Update the entries from the line containing "I want to click" through the last entry, putting "blood-type" in place of "donor-blood-group" and keeping everything else the same. Leave the pictures out of your answer.
-------------------------
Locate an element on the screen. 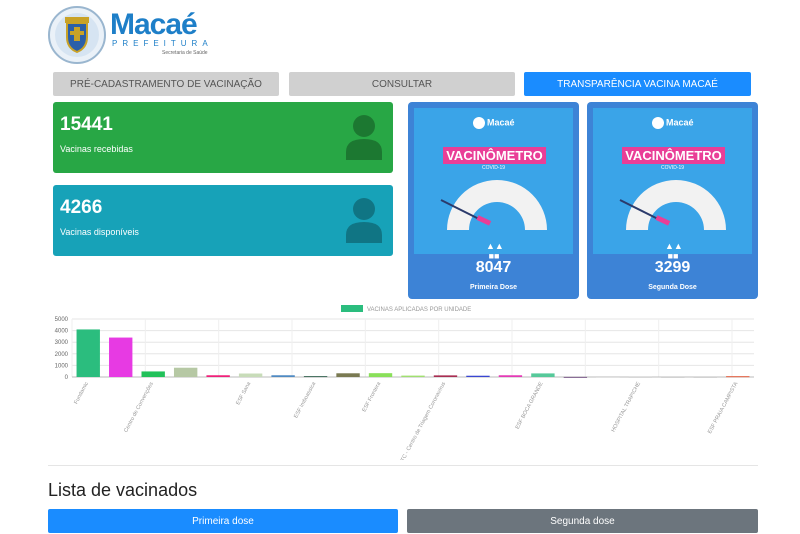 The width and height of the screenshot is (800, 534). x-tick-label: Fundamic is located at coordinates (82, 393).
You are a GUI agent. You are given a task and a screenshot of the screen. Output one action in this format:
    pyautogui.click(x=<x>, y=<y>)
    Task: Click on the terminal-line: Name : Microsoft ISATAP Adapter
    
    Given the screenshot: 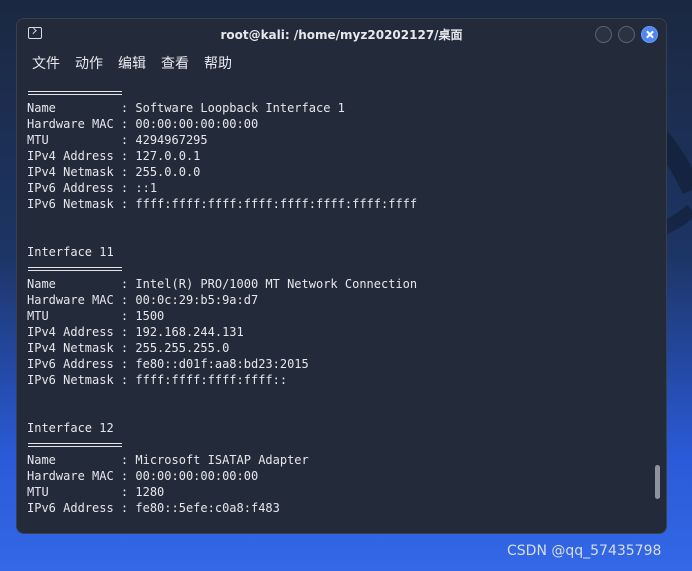 What is the action you would take?
    pyautogui.click(x=168, y=460)
    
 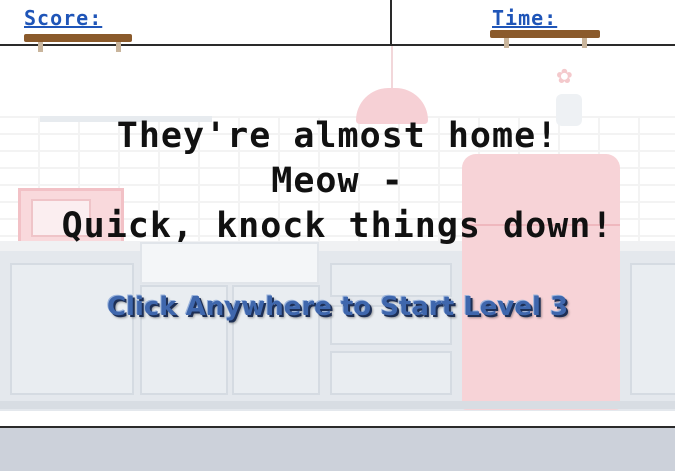 I want to click on time-label: Time:, so click(x=525, y=18).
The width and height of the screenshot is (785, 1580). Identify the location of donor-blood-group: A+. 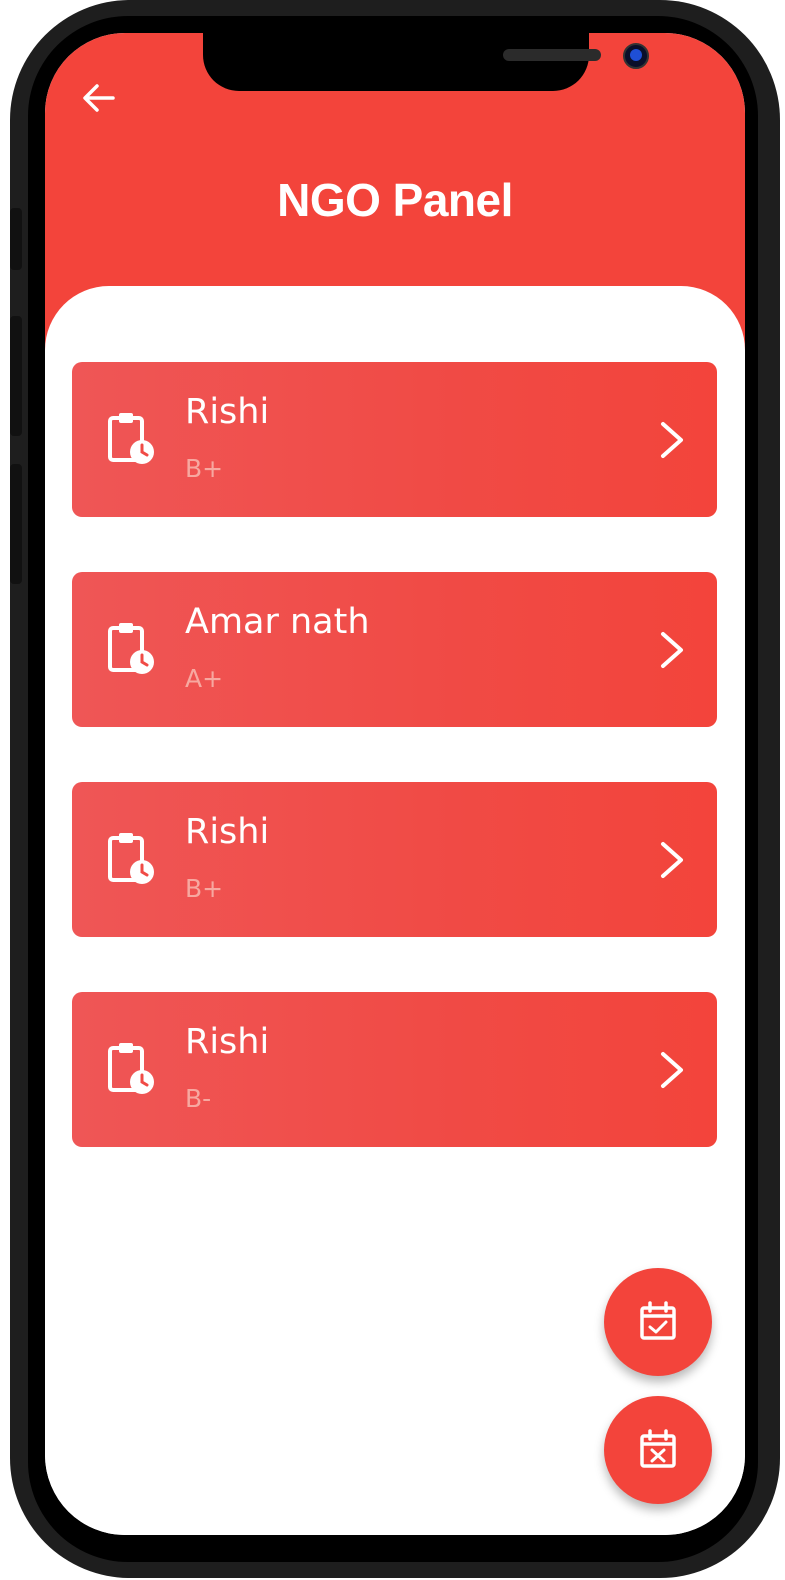
(204, 678).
-------------------------
FINISHED TASK
  I want to click on time-label: Time:, so click(x=525, y=18).
The width and height of the screenshot is (785, 1580). Identify the location of blood-type: A+. 
(204, 678).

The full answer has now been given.